Microsoft has reached an agreement with General Dynamics Itronix for royalties on the latter's Android devices, continuing its long-held Android royalty strategy.
Microsoft has reached an agreement with General Dynamics
Itronix for royalty payments on the latter's Android-based products.
Microsoft claims that the Android platform infringes on a
number of Microsoft-held patents. For several quarters, the company has pursued
a stark strategy with regard to manufacturers of Android devices such as
smartphones and tablets: enter into a royalty-payment agreement, or face a
lawsuit. General Dynamics Itronix chose the former option, although both
companies remain silent about the actual financial terms of the deal.

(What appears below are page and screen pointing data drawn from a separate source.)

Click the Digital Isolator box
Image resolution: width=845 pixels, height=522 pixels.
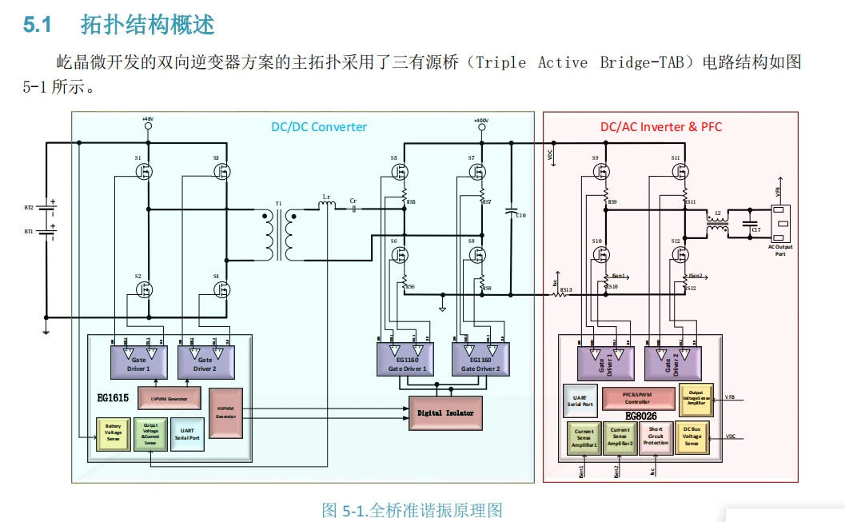click(446, 412)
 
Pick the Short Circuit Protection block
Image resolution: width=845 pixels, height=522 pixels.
click(656, 437)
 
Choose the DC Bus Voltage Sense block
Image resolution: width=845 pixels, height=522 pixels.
click(692, 437)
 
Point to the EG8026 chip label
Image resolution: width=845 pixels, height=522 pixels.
click(641, 415)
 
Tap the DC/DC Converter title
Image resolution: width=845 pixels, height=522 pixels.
click(319, 126)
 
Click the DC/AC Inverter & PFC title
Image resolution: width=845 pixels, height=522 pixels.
click(661, 126)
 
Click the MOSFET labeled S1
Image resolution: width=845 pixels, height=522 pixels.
click(145, 170)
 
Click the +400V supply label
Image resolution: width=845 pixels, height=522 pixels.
click(480, 120)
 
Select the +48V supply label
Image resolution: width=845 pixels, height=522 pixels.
click(148, 119)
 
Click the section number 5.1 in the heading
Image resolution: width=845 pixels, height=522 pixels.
click(38, 25)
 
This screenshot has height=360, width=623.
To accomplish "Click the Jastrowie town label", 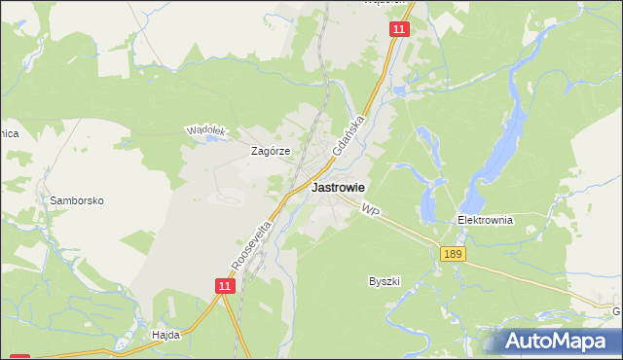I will (338, 188).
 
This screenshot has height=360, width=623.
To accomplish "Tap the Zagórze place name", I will (272, 151).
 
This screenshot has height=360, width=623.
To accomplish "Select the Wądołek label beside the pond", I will (206, 130).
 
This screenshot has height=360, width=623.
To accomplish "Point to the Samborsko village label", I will (77, 200).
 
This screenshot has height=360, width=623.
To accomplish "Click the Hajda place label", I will (166, 334).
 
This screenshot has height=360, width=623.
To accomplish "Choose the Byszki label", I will (385, 281).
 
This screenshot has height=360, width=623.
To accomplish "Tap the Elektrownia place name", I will (485, 220).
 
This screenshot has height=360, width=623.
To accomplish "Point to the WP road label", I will (368, 209).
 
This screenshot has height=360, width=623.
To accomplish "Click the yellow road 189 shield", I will (452, 254).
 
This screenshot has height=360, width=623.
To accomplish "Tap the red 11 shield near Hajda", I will (225, 285).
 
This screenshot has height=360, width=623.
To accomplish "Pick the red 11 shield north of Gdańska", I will (399, 30).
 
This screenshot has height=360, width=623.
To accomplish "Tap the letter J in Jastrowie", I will (314, 188).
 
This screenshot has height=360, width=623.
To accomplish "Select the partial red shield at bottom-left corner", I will (19, 356).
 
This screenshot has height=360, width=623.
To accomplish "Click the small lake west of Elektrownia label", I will (427, 202).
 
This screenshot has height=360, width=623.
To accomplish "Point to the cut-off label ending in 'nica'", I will (9, 133).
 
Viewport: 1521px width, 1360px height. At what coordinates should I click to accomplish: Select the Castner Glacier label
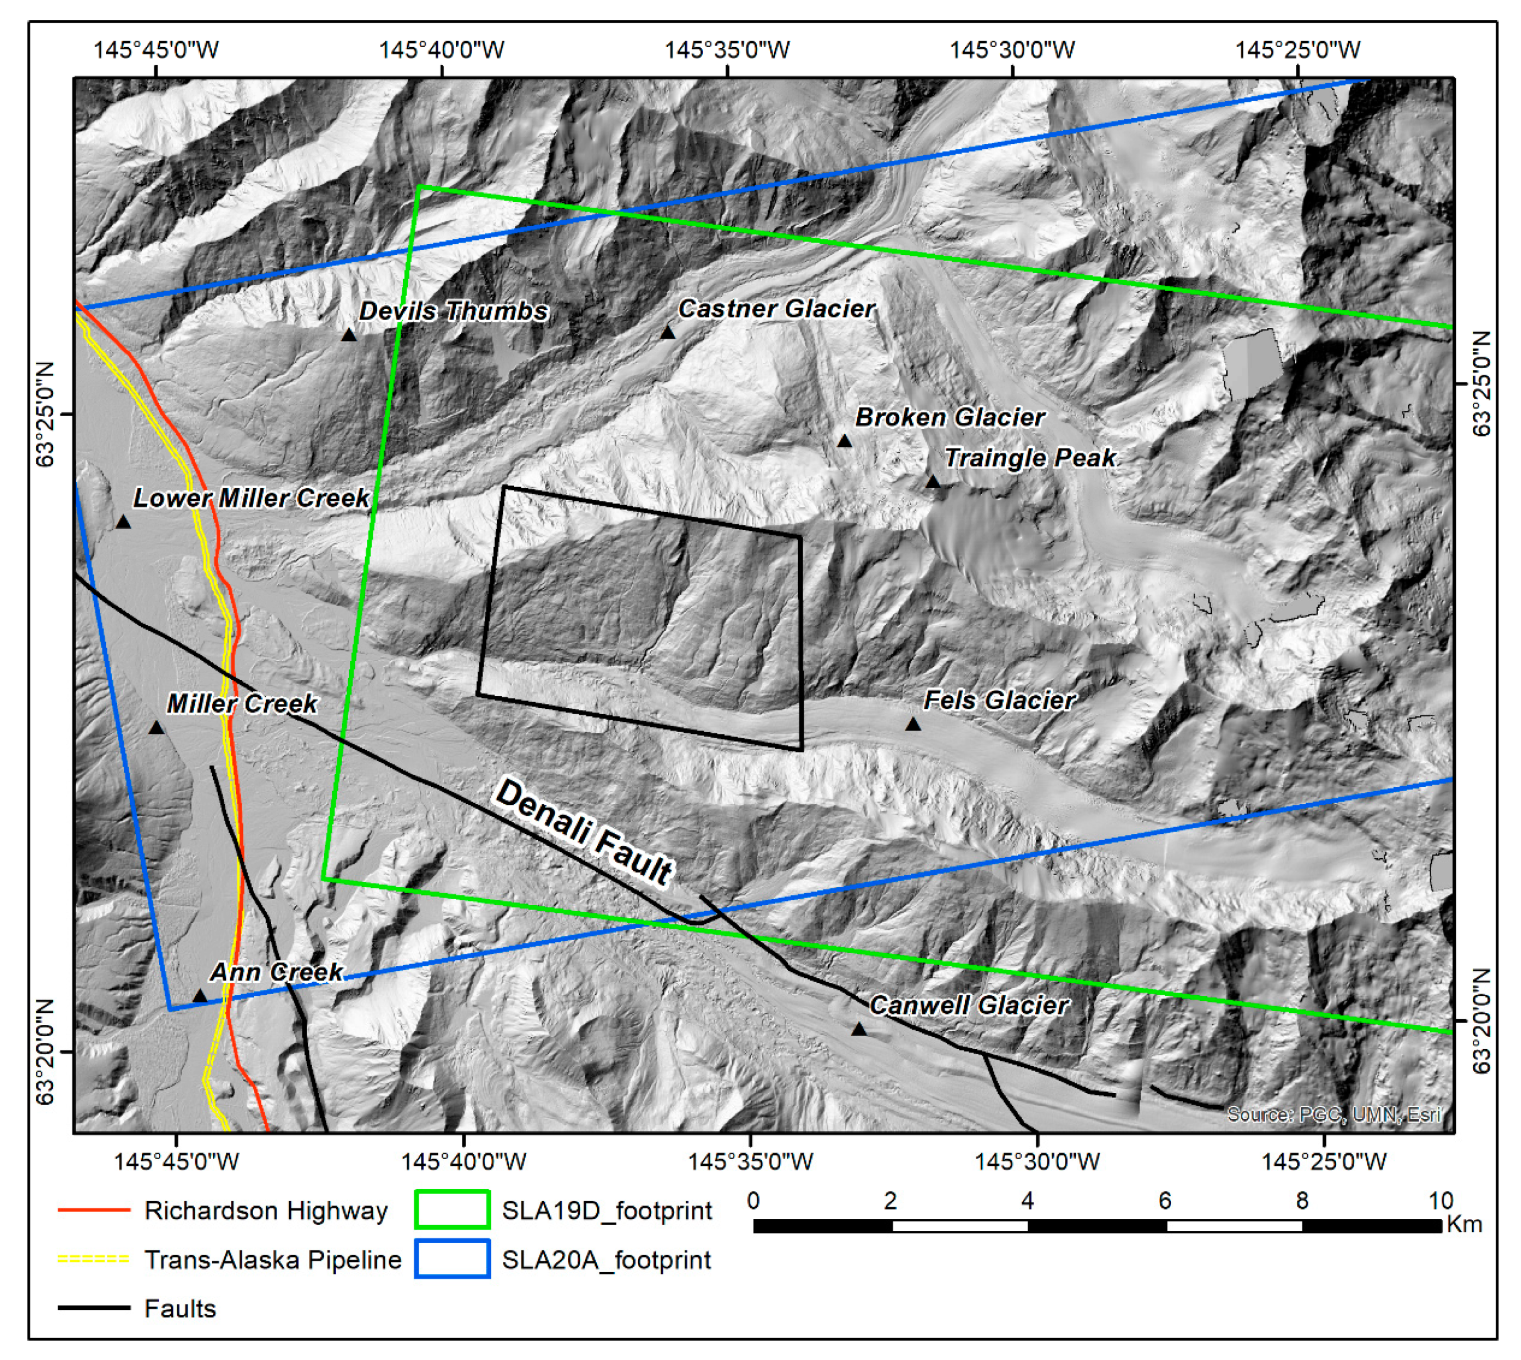coord(776,309)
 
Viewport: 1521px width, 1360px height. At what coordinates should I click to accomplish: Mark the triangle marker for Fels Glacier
coord(913,724)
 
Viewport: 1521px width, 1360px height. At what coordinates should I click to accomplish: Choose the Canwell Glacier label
coord(969,1005)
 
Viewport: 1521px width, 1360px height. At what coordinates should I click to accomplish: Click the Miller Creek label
coord(241,703)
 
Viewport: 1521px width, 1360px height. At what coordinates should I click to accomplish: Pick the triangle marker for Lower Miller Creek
coord(124,521)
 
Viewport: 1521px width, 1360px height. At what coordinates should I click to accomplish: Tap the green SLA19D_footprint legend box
coord(452,1210)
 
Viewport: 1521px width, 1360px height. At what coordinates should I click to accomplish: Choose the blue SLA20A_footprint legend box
coord(452,1259)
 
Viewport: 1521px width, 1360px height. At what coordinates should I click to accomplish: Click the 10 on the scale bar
coord(1440,1202)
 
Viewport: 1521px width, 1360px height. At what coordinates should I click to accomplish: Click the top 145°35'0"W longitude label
coord(727,50)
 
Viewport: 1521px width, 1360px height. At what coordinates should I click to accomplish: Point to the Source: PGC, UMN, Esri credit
coord(1333,1115)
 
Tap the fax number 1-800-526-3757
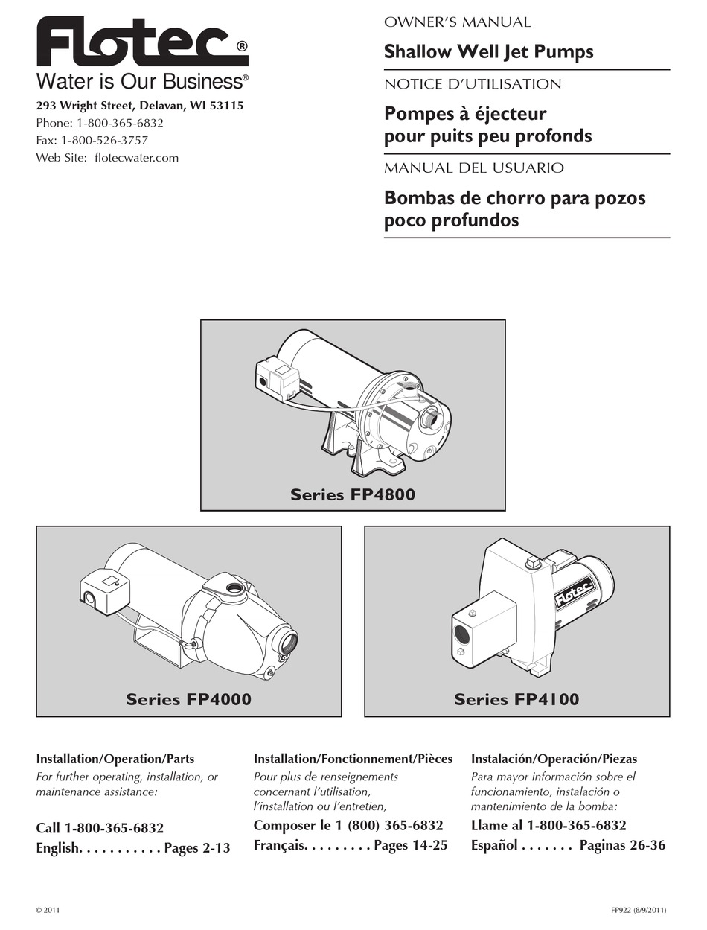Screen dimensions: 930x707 [104, 140]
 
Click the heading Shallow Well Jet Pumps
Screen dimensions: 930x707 [488, 52]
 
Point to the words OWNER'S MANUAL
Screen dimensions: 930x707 [457, 22]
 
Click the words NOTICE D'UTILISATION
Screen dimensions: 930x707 [472, 84]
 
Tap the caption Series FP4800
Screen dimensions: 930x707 [353, 494]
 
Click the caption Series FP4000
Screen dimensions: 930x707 [188, 699]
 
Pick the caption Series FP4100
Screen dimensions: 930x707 [516, 699]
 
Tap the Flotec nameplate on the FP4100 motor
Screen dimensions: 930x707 [573, 589]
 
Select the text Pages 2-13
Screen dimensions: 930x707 [197, 848]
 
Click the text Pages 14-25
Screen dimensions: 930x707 [410, 845]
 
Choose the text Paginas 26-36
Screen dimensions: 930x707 [622, 845]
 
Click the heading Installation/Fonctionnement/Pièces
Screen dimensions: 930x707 [353, 759]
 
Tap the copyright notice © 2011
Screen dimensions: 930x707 [48, 910]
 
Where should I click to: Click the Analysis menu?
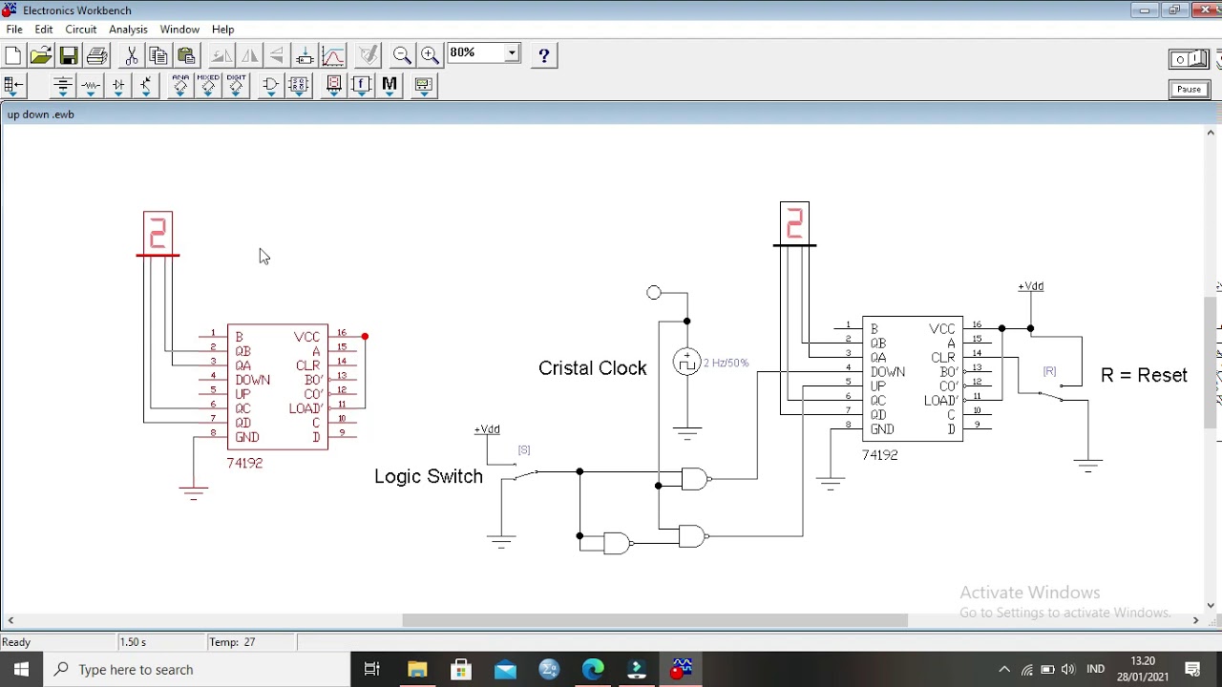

"We are pleased to have reached this agreement with General
Dynamics Itronix, which is an example of how industry leaders address
intellectual property," Horacio Gutierrez, corporate vice president and deputy
general counsel of Intellectual Property and Licensing at Microsoft, wrote in a
June 27 statement.
Other big companies have entered into similar royalty agreement
with Redmond. In April 2010, HTC announced that it had agreed to pay Microsoft
royalties in exchange for the use of "patented technology" in its
Android-powered phones. In the wake of that, rumors circulated that Microsoft
was in the process of negotiating intellectual property agreements with several
other unnamed companies.
However, not all manufacturers of Android devices seem
willing to pay Microsoft royalties without a legal battle. Barnes & Noble,
whose Nook e-reader uses Android, filed a counter-suit against Microsoft after
the latter sued it for patent infringement.
The bookseller's counterclaim,
filed April 25 with
the U.S. District Court for the Western District of Washington at Seattle,
described Microsoft as repeatedly arguing that its patent portfolio would
"entirely preclude the use of Android Operating System by the Nook," and
mentions that both HTC and Amazon have entered into patent-licensing deals with
Redmond.
"Microsoft is misusing these patents as part of a scheme to
try to eliminate or marginalize the competition to its own Windows Phone 7
mobile device operating system posed by the open source Android operating
system and other open source operating systems," it read at one point.
"Microsoft's conduct directly harms both competition for and consumers of
eReaders, smartphones, tablet computers and other mobile electronic devices,
and renders Microsoft's patents unenforceable."
Elsewhere in the filing, Barnes & Noble also raised the
specter of Microsoft engaging in anticompetitive practices.
"Microsoft's activities have a significant, wide-felt, and
highly detrimental anticompetitive effect and restrain competition in the
market for mobile operating systems," it claimed, "by suppressing the use and
development of open source mobile operating systems, including the Android
operating system, and the development of applications and devices employing the
same."
Terms like "anticompetitive," of course, are regarded as
sore points for Microsoft, which spent a significant chunk of the 1990s
embroiled in a monopoly dispute with the U.S. Department of Justice. The case
eventually forced Microsoft to make
significant
concessions.
In October 2010, Microsoft sued Motorola for allegedly
violating nine patents with its Android smartphones. "The patents at issue
relate to a range of functionality embodied in Motorola's Android smartphone
devices that are essential to the smartphone experience," Gutierrez wrote in an
Oct. 1 statement. Motorola later retaliated with an intellectual-property
complaint of its own.
The Android lawsuits also suggest that Microsoft is
continuing its traditionally aggressive stance with regard to patents and open
source. Android relies on a Linux kernel for core system services such as
security, memory and process management, and network stack.